** Source material follows **

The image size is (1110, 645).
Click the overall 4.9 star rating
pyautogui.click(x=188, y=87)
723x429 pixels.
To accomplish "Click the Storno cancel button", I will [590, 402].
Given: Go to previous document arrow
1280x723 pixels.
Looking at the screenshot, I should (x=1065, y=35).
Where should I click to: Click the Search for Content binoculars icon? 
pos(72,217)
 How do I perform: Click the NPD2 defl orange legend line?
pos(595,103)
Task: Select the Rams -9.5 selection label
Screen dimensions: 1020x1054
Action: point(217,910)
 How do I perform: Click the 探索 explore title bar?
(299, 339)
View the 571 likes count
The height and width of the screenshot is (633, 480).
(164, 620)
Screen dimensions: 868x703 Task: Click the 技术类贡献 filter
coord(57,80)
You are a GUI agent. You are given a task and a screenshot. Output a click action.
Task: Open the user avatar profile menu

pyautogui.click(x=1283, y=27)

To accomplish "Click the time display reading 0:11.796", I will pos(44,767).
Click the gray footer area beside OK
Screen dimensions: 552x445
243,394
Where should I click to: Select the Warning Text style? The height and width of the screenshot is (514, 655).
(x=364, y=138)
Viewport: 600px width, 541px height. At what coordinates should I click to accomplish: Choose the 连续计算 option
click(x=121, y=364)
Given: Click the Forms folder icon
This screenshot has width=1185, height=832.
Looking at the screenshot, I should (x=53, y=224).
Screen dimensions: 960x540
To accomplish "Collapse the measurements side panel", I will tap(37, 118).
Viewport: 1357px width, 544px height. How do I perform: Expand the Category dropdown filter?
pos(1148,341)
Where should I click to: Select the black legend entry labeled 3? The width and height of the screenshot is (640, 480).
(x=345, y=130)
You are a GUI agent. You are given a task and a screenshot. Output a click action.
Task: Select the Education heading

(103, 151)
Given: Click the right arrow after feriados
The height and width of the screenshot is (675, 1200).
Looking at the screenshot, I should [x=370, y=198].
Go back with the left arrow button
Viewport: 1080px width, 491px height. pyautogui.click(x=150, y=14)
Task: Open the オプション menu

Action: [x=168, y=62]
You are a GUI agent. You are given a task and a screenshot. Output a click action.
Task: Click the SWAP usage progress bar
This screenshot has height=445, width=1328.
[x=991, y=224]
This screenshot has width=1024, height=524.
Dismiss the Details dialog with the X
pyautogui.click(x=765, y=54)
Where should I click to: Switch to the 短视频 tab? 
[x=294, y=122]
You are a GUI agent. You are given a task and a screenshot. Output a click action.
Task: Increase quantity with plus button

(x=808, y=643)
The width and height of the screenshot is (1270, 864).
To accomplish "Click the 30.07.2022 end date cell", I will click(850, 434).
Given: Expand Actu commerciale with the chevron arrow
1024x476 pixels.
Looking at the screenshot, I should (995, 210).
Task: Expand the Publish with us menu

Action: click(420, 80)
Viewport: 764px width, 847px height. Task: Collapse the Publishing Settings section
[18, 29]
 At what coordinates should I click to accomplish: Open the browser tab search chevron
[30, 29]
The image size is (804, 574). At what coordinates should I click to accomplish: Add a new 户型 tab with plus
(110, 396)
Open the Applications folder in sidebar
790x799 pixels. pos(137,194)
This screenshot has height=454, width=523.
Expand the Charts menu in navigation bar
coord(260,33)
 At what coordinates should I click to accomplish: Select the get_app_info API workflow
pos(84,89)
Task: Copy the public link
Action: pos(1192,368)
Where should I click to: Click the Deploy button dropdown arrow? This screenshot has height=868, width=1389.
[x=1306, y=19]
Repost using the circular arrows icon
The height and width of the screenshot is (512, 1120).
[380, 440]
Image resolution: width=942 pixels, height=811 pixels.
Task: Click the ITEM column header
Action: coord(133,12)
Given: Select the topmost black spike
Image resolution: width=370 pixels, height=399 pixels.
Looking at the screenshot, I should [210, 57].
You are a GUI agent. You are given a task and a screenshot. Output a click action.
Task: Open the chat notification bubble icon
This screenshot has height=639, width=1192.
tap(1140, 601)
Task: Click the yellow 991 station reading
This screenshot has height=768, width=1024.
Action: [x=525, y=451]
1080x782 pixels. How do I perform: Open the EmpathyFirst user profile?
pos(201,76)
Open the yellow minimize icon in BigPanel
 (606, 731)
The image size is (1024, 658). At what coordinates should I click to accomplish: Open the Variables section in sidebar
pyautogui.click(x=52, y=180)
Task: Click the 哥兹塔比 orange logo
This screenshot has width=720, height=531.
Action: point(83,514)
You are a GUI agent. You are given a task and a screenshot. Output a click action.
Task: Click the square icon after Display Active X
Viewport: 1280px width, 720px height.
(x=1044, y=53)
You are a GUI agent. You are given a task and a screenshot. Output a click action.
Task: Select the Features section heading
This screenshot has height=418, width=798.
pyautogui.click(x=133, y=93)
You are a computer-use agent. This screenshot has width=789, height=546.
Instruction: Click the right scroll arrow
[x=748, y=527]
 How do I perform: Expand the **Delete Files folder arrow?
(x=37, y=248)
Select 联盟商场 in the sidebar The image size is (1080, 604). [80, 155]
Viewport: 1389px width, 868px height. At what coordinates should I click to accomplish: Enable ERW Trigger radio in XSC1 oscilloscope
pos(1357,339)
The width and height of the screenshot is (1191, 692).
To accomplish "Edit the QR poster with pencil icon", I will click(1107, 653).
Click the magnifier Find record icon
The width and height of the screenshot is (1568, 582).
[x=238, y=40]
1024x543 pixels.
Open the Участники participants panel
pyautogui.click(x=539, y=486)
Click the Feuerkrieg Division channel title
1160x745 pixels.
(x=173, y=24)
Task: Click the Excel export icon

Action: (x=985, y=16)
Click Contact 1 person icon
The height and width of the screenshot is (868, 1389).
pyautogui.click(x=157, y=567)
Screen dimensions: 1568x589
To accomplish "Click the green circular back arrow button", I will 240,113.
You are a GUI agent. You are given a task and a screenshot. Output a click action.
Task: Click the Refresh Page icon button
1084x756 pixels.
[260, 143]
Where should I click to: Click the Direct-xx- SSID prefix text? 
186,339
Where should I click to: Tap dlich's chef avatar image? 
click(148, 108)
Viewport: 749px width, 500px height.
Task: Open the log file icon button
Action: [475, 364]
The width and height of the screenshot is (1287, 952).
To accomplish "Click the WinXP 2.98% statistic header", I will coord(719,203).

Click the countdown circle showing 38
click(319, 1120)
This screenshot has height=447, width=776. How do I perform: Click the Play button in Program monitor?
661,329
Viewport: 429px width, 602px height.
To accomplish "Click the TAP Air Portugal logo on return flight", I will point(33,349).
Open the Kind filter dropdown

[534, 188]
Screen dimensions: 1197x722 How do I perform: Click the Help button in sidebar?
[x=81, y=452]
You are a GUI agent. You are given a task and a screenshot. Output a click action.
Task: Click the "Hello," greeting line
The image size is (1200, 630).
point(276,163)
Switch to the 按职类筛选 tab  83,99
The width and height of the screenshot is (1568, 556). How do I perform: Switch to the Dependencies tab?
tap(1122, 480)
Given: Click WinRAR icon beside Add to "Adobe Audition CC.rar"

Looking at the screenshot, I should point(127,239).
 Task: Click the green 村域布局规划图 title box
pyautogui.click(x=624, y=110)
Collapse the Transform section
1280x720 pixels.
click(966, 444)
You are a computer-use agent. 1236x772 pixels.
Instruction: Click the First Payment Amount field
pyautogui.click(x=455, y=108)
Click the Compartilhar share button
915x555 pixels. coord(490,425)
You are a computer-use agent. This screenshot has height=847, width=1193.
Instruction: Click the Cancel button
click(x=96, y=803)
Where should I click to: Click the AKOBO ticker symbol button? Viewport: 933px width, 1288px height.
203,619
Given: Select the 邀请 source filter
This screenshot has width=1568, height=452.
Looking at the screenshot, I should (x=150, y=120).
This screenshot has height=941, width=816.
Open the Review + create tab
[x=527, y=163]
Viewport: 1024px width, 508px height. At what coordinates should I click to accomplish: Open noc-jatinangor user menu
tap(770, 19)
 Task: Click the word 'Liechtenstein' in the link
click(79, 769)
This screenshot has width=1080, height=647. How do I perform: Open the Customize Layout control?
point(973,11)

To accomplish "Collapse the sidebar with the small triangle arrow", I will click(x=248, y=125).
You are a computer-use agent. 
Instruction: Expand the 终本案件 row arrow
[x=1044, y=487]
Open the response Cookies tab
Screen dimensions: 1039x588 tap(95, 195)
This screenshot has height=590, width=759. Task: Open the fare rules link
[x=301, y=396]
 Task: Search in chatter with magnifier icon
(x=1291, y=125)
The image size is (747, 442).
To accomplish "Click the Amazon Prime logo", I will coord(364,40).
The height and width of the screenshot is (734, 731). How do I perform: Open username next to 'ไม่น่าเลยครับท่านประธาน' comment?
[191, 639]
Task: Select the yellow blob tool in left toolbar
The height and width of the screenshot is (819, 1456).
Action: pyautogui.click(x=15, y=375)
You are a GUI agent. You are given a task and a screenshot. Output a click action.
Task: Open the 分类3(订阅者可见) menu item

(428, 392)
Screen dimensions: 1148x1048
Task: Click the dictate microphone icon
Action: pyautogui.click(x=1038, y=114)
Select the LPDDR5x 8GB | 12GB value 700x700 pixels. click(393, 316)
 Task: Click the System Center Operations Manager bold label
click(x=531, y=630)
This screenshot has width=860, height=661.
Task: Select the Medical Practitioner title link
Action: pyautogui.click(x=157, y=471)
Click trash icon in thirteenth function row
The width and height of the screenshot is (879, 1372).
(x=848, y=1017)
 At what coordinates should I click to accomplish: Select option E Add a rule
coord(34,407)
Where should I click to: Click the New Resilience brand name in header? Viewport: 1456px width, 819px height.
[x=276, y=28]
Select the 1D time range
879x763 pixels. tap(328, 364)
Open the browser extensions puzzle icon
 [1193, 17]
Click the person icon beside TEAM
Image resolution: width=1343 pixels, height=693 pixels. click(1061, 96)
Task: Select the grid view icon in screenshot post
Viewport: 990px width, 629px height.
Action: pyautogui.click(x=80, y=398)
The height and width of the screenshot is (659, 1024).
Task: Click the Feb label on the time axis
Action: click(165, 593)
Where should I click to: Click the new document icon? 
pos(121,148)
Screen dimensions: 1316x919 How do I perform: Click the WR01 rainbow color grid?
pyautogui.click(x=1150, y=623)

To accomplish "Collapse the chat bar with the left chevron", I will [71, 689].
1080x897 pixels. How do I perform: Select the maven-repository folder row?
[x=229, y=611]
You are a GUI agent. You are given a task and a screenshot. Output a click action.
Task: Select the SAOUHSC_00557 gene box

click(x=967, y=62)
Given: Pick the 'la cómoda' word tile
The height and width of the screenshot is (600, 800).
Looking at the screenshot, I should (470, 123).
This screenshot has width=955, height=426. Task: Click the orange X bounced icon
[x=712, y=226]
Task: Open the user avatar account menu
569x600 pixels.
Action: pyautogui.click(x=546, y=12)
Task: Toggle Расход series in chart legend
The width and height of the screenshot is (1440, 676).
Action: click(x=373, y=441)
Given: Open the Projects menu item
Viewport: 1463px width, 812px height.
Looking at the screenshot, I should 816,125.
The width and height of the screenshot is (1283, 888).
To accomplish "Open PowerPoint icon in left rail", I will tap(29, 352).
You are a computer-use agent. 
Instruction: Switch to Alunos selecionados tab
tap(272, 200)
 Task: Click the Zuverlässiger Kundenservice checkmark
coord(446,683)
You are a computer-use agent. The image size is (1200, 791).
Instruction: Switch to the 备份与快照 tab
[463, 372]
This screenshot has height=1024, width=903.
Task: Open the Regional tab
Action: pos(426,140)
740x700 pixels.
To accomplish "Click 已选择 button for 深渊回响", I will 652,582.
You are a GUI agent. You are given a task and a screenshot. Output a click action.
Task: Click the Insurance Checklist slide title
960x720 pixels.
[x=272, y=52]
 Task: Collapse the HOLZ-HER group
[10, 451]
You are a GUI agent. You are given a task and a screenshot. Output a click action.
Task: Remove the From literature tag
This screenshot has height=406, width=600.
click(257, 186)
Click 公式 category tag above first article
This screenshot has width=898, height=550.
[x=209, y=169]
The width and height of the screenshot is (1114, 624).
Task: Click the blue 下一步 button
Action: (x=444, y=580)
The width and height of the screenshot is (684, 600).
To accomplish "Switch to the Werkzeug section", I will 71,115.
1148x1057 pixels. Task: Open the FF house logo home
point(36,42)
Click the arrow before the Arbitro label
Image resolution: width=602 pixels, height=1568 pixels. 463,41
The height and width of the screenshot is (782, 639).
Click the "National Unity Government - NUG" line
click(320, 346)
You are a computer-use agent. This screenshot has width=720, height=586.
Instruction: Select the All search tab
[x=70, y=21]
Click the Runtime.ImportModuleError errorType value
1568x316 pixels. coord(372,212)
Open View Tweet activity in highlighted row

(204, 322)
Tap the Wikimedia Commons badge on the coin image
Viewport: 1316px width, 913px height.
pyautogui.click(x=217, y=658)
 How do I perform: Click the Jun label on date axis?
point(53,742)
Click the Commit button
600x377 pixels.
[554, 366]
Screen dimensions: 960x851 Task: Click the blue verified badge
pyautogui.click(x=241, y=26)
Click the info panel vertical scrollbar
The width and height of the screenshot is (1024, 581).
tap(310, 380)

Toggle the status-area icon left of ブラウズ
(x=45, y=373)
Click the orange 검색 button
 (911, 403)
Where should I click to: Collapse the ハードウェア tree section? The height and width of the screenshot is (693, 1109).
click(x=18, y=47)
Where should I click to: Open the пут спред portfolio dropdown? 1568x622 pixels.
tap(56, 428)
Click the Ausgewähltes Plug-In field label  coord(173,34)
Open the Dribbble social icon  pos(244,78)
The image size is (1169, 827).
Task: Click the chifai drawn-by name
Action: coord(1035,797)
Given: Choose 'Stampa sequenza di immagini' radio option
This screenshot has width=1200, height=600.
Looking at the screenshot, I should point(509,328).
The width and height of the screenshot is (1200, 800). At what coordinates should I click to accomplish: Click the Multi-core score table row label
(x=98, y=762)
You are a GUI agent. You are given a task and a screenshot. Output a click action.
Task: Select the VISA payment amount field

** End of Source material **

What is needed here is how many lines of the entries contain "circular"; give that number alone.

2